Shares in Bowleven had risen as high as 153p in opening trade as talk of a second interested party did the rounds, then dropped as low as 86p on concerns about why Dragon had walked away.

The stock then rallied after Bowleven said it had not held detailed discussions with Dragon and had not provided due diligence information.

Bowleven shares jumped by nearly two-thirds this month after Dragon, which is controlled by Dubai’s state-owned Emirates National Oil Company, said it was considering a bid. Dragon gained 3.1 per cent to 599p.

Fellow explorer Solo Oil fell 8.3 per cent to 0.7p after issuing 38.5m shares, at 0.65p per share, to fund a £250,000 drawdown from its £10m credit line with Dutchess Opportunity Cayman fund.

The funds raised will be put towards the company’s 25 per cent owned Ntorya-1 well gas discovery in the Ruvuma Basin of Tanzania.

Andes Energia soared 40.1 per cent to 77.8p after revealing plans to demerge its exploration and production activities from its electricity assets, so creating two separate companies.

The Latin American energy group also reported positive updates from its Mata Mora and Corralera oil and gas projects in Argentina, and appointed Alan Stark vice-president of geosciences.

“It is our intention to build strong industry specialist boards and management teams for each business unit. In that regard we are very pleased that Alan has joined us, as he will bring significant relevant expertise,” said Neil Bleasdale, chairman of Andes.
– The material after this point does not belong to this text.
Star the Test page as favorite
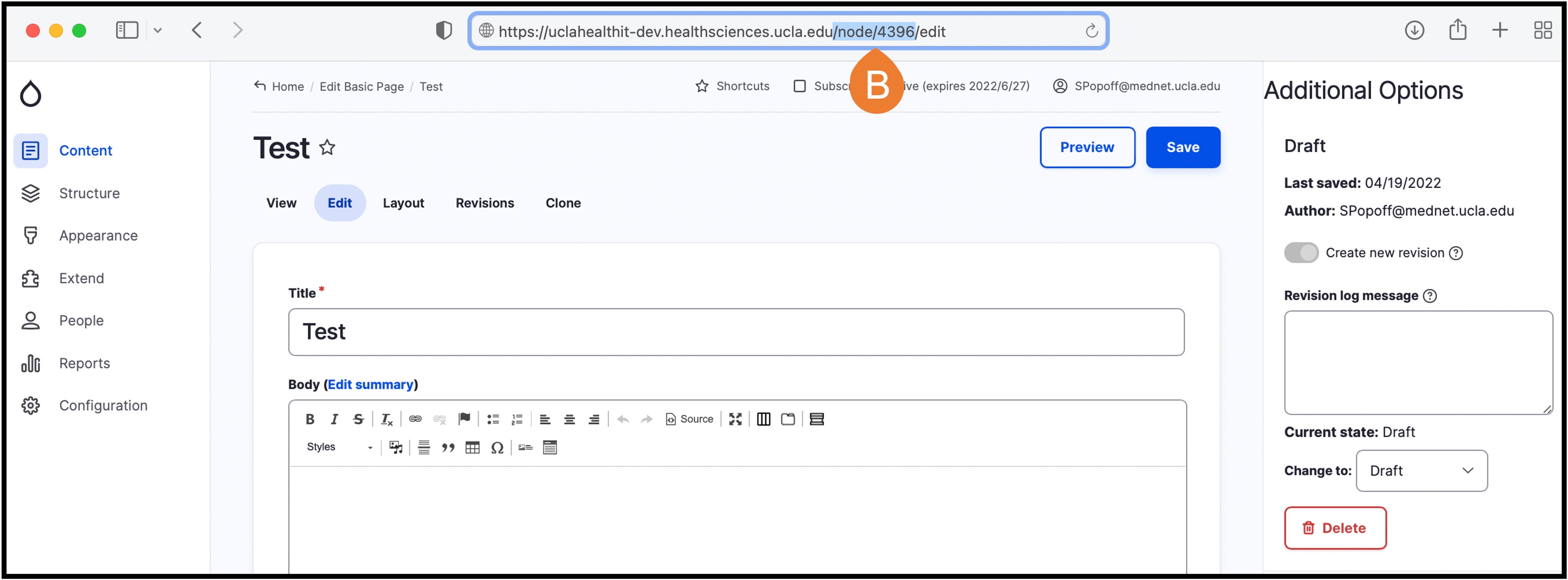The height and width of the screenshot is (580, 1568). pos(327,147)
Craneware, the Scottish software company, soared 31.2 per cent to 400p after securing a deal worth a minimum $7.5m over the next two and a half years, with an unnamed partner in the US, and reporting half-year results in line with expectations.
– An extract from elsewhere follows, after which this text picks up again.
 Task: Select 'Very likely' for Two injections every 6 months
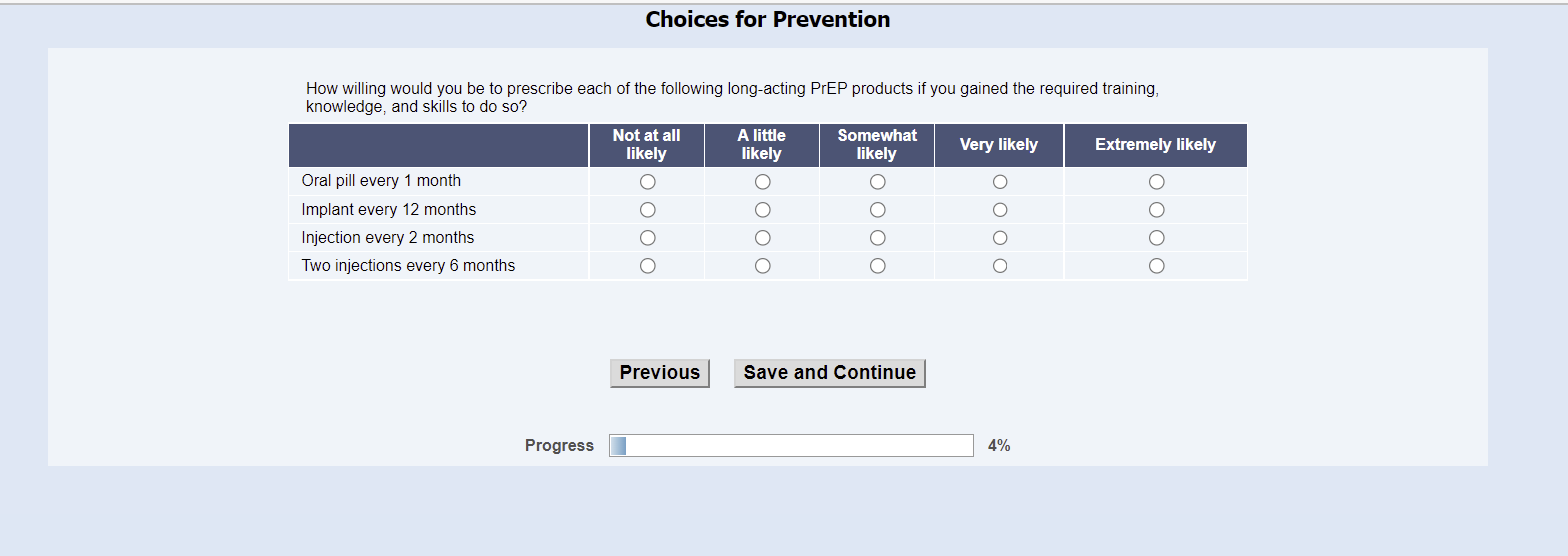999,266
Numis was bullish about the stock and returned it to a “buy” with a conservative target price of 400p, which was surpassed in trading.

“Management appear confident that further large contracts will close in the coming months, underpinning full-year figures, and supported by the increasingly tough stance that Medicare is taking on compliance with billing regulations. In our view the increasing importance of initial revenue in forecasts will continue to depress Craneware’s rating, but this is a fundamentally good quality business and we return to a positive recommendation,” the broker added.

Goals Soccer Centres, which specialises in five-a-side pitches, advanced 12.8 per cent to 106p after its half-year results impressed Peel Hunt.

“Goals has beaten our earnings forecast, is reducing debt, and is on the way to improving return on investment. The company is heading resolutely in the right direction, and deserves a better rating than the current derisory six times ebitda,” said Peel Hunt, advising a “buy” with a 135p target price.

Avon Rubber gained 2.3 per cent to 310p after a protest against a US defence contract award was dropped.

The respiratory protection company had fallen 4 per cent in February on news that the losing bidder in a tender for gas mask filters was challenging the US defence department’s award of a five-year $176m contract to the company.